La crise de 2007 a conduit Pierre-Yves Gomez, professeur spécialisé dans l’étude de la gouvernance des entreprises, à se demander s’il n’y avait pas un fossé croissant entre « la vraie vie » et celle qu’étudient les économistes. La « financiarisation » de l’économie est aussi une manière de faire disparaître le travail des cadrans de l’économiste. Ce livre est donc le fruit de son enquête pour comprendre comment on en était arrivé là. Il met d’abord l’accent sur l’importance prise par « l’esprit de rente » par rapport à « l’esprit de travail » : « Nous produisons trois fois plus, en travaillant deux fois moins, observe l’enseignant de l’EM de Lyon, la différence permet de généraliser le versement de revenus de plus en plus déconnectés du travail : la rente s’est démocratisée. » Mais cette démocratisation a un prix, dans lequel l’auteur voit « le cauchemar de Karl Marx » : sans profits, pas de rente, moins de profits sans l’exploitation du travail, et si une majorité de la population vit en partie de la rente, sous forme de prestations sociales, cela veut dire que les salariés assurés sociaux deviennent les propres exploiteurs des salariés producteurs qui sont souvent les mêmes ! Ce qui a permis la construction de cette « économie de rente de masse » dans laquelle nous vivons désormais ; c’est la finance moderne et ses outils incompréhensibles pour le commun des mortels. « L’explosion d’innovations depuis les années 80 n’est pas due à un réveil soudain de l’intelligence humaine, analyse Pierre-Yves Gomez, elle trouve son origine et sa fin dans l’économie de rente de masse. »

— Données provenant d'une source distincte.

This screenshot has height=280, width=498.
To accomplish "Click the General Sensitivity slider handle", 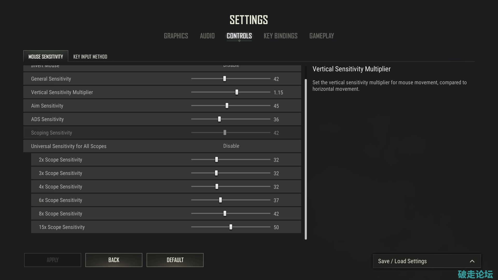I will [x=225, y=79].
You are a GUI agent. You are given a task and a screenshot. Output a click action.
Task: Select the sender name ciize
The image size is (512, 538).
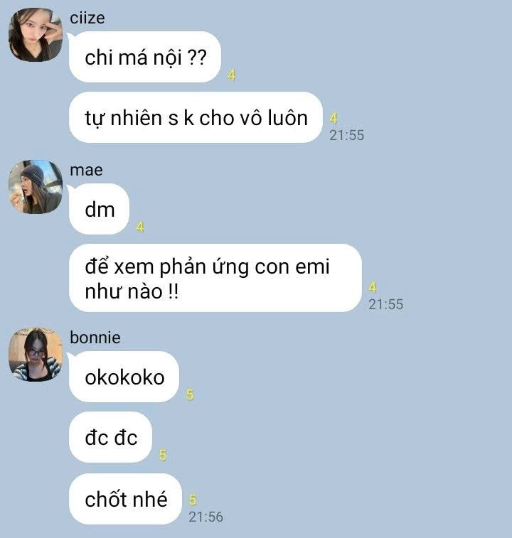(x=87, y=18)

Cette financiarisation a bouleversé la hiérarchie des élites dans nos sociétés, mais encore plus celle des valeurs. Pour l’auteur, la véritable fracture sociale et politique ne se situe plus désormais entre actionnaires et autres parties prenantes de l’entreprise, mais entre l’oligarchie financière et le reste du corps social. Plus grave, cette financiarisation s’est étendue au travail lui-même, qui a été « assimilé » à sa contribution au profit. « On a assisté à une normalisation comptable et financière des organisations et donc du travail », note le professeur de management. Il montre que, dans nos entreprises « sans usines », les travailleurs réels sont devenus invisibles, disparus en tant que créateurs du corps social. Pour lui, la révolution à venir serait une économie où l’on s’intéresse de nouveau au travail réel des personnes réelles, ce dont il fait son projet en conclusion.

Le Travail invisible. Enquête sur une disparition, Pierre-Yves Gomez. François Bourin Éditeur. 254 pages, 22 euros.

Auteur

  • J. M.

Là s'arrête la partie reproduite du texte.